Just how badly have we missed the microbial mark and what influence do these microflorae have on the overall balancing act we call life in our goal to make it to 120 years of age with a body that looks and feels no more than a robust 24?
Lifespan, healthspan, and life expectancy. Is any one of these more important than another? A long lifespan is not something I would enjoy if I were hindered from doing whatever I liked because of some physical impediment that I could have avoided. And this is where healthspan comes into play.
Currently, it appears that the human lifespan is about 120 years. In the United States, the current life expectancy in 2022 is about 78.5 years with a health span of about 63 good years of life without many physical limitations. So then what changes over time that results in a decline in functionality and better yet, can that decline be averted? I would like to think so.
Clearly, there will come a time in everyone’s life when there will be some form of decline in functionality. So what is stopping us from extending that decline or at least pushing it back to our 120th birthday or more?
It is us that are keeping this from happening. Our body has the functionality within it to make it to 120 years of age. And I am beginning to suspect that it is the overall condition of the microflora, primarily found in our intestinal tract that is the major contributing factor that determines how close we get to that end of 120 years. And if it is that microflora that is the mediator of that overall healthspan functionality, then what do those microorganisms need to get us to that fullness of life?

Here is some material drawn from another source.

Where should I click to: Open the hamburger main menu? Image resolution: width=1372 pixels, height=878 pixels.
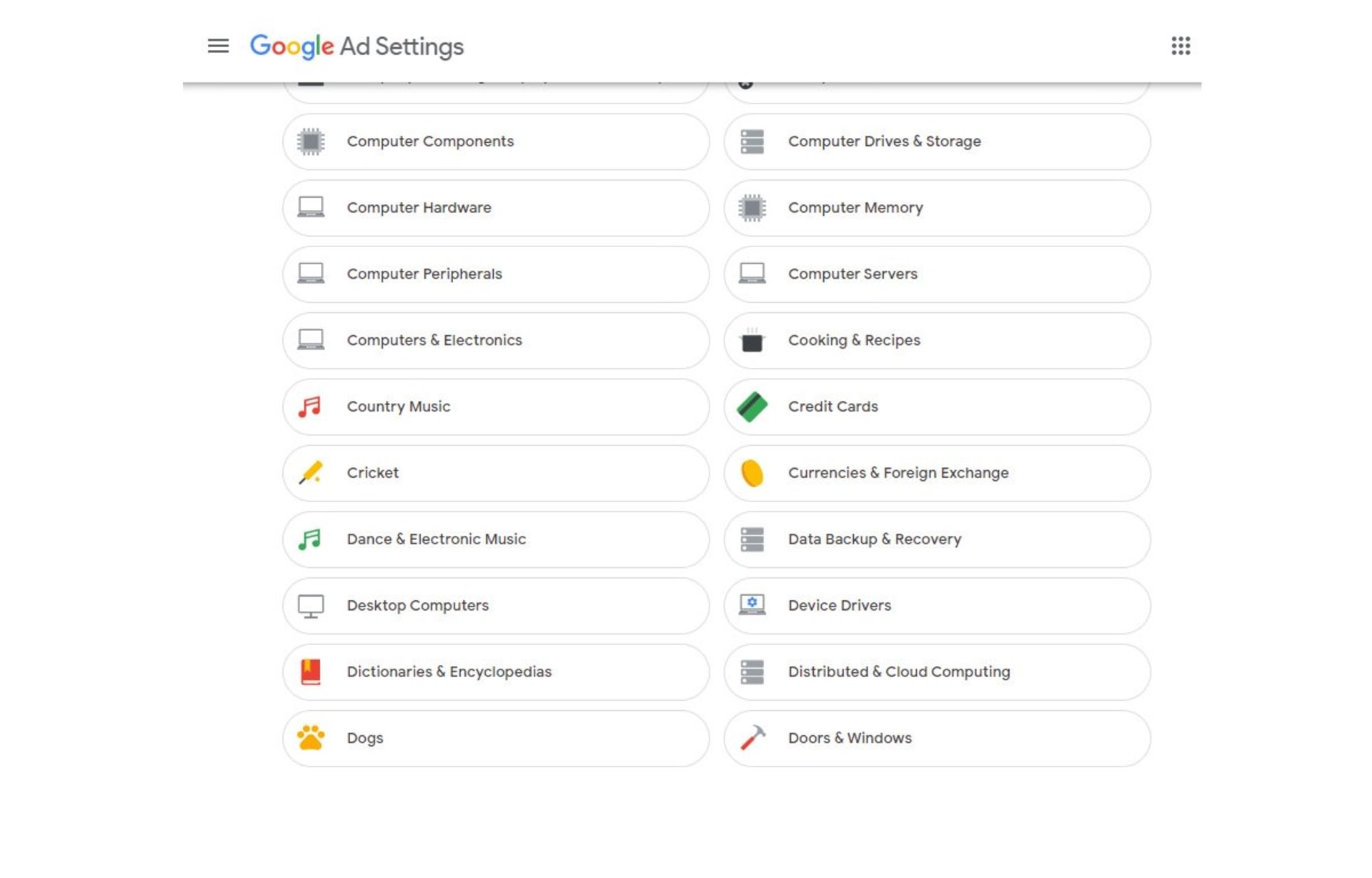point(218,46)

The microflora that lives on us and within us is much more at the forefront of our minds than it was just one generation ago. In all the years I spent in school I can’t say that I remember hearing anything about it at all. Yet a deviation in the functionality of this mass of living organisms about our being can have grave consequences in the individual creature.
Our body is a complex system. Within that individual system, there are many complex subsystems that are also complex within their own discrete functions. And yet I can see that we are very little different than a plot of topsoil that somehow figured out a way to wrap itself in a lipid bilayer, what we call skin so that it could get up and wander about the Earth.
Nonetheless, here I am again with this question. What are we doing wrong?
If our life was a shoelace, one of the most important aspects of the health span of that shoelace is the aglet at the end of the lace. Those little metal or plastic tubes that are affixed tightly around each end of the lace. A happy, healthy aglet makes for a well-functioning shoelace. Of course, the lace can always break somewhere in the middle, but barring that kind of failure those little aglets will ultimately determine the overall length of the functionality of that lace.
I suspect that our life is much like this aforementioned shoelace. If it is not overused it will last much longer than one that is abused by overuse. A shoelace can fail from overuse long before the aglet fails and in like manner our human body can fail long before our body loses the ability to regenerate the cells that ensure a full health span of 120 years.
So are we wearing out the aglets of life or abusing the lace of life that results in mechanical failure? Maybe both.